* Begin Exercise material *

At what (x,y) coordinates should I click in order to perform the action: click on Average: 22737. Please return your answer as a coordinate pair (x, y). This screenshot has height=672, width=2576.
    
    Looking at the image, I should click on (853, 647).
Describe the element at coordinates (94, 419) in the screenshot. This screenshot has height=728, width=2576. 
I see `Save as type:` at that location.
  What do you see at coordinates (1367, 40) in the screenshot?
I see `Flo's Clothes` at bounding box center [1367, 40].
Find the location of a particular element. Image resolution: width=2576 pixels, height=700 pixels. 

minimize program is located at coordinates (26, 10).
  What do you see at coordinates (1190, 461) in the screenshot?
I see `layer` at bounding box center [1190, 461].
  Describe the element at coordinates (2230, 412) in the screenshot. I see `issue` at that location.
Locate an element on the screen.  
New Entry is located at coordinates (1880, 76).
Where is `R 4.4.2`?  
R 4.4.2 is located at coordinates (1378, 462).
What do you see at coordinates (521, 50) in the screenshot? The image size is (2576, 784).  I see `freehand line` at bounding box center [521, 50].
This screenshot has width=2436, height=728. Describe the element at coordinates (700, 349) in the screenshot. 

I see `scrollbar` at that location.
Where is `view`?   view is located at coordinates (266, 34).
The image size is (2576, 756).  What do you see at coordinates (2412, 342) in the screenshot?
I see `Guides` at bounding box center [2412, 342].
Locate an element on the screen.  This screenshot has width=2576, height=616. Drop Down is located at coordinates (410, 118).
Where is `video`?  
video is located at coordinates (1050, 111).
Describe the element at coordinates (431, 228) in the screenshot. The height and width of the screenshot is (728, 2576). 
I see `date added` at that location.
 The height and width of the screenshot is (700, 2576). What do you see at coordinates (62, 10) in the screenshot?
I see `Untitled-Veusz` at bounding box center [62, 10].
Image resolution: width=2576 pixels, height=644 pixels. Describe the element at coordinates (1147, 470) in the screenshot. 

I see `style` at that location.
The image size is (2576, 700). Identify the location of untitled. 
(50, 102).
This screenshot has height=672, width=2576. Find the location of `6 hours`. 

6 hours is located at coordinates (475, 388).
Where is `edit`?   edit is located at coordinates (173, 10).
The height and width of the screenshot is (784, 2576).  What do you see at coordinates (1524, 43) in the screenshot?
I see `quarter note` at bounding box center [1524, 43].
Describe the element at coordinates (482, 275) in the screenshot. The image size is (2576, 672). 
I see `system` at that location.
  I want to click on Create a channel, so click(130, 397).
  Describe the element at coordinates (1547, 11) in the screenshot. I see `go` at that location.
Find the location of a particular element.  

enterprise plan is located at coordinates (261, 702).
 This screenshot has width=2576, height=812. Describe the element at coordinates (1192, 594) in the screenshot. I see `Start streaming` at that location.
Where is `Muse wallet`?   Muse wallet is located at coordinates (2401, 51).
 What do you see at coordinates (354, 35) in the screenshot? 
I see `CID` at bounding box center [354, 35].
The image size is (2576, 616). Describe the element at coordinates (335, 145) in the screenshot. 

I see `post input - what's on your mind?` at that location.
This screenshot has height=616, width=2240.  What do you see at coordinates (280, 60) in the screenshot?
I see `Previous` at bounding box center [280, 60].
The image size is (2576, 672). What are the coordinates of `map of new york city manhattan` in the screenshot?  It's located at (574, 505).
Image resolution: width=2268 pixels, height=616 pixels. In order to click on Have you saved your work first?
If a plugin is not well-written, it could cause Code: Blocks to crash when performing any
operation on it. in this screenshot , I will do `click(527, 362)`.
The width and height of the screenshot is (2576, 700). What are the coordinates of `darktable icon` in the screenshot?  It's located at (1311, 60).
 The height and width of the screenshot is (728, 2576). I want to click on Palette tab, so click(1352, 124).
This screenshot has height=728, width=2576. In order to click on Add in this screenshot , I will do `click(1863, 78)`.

* End Exercise material *

**Written task:**
Count the lines in the records above that contain the string "located", treating uppercase and lowercase as different. Give only the number.

**In response:**
12